You are viewing a plain text version of this content. The canonical link for it is here.
Posted to user@hive.apache.org by Roberto Coluccio <ro...@gmail.com> on 2014/07/22 12:04:51 UTC

Querying arrays of structs with regular expressions or like/rlike functions

Hello folks,

I am performing some tests with Hive 0.12.0 (cdh5.0.3). I have a quite
complex data model, in particular I modeled a filed in my table as an array
of structs, like:

people array<
                  struct<
                       name:string,
                       surname:string,
                       address:string,
                       role:string,
                       dateofbirth: int,
                       id: string>
              >

I am able to query such field by using the general default UDF function
"array_contains(Array <T>, value)", by hitting something like: select *
from table1 where array_contains(people.name, "Roberto");

What I have experienced is that such function performs a 1:1
match/comparison, and this is fine for some problems.
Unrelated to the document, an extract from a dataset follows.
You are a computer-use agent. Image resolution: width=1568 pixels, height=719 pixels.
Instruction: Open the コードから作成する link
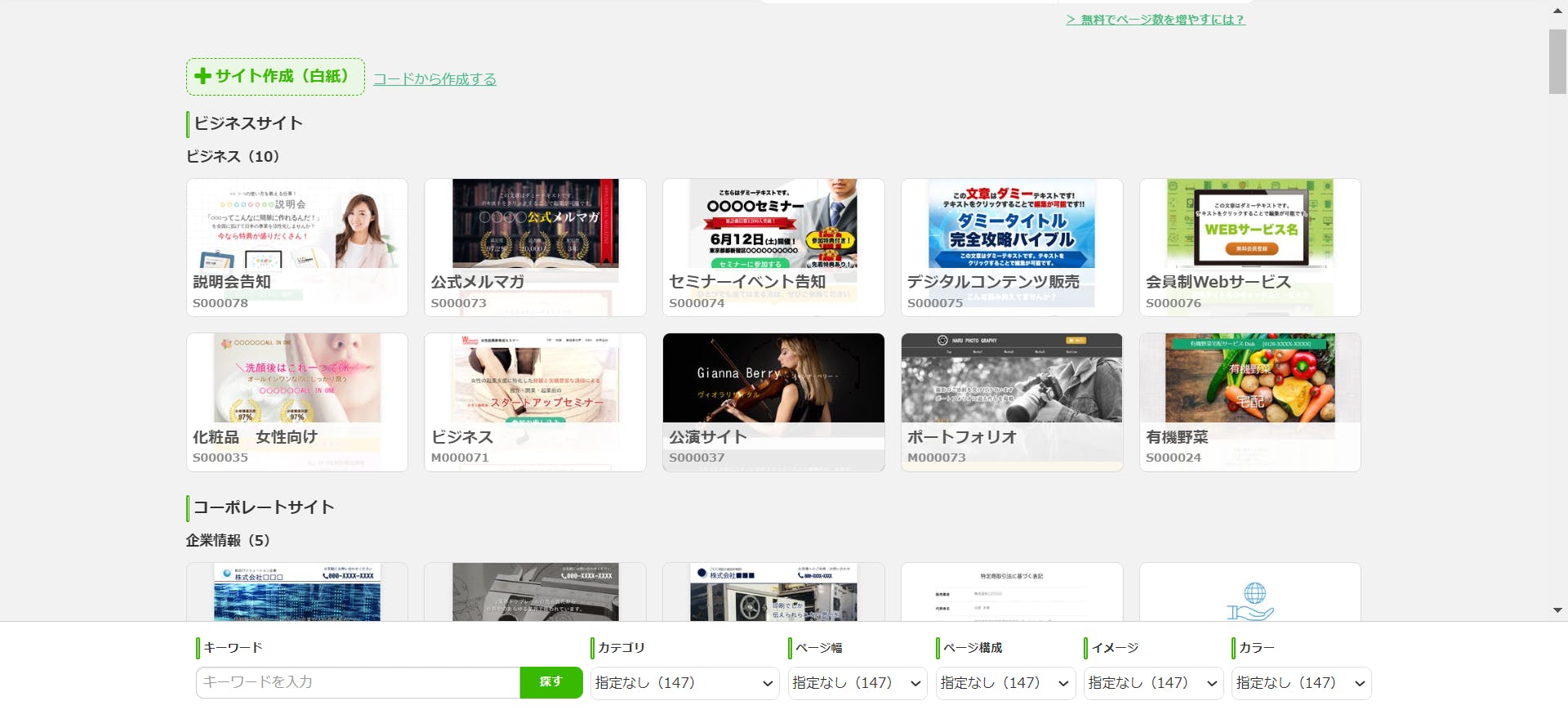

But, (how) can I use
a regular expression applied the sub-field name of my struct (inside my
array people) in order to retrieve e.g. all the people whose name starts
with "Ro"? I know that Hive gives us the "like" and "rlike" functions, but
how can I apply them to a field inside a struct that is one of the elements
of an array?

Please, do not just tell me to change my data model: I'm already
considering this, but the problem is that my table is way more complex (it
is made of several more fields, arrays and arrays of structs).

Thank you.
Roberto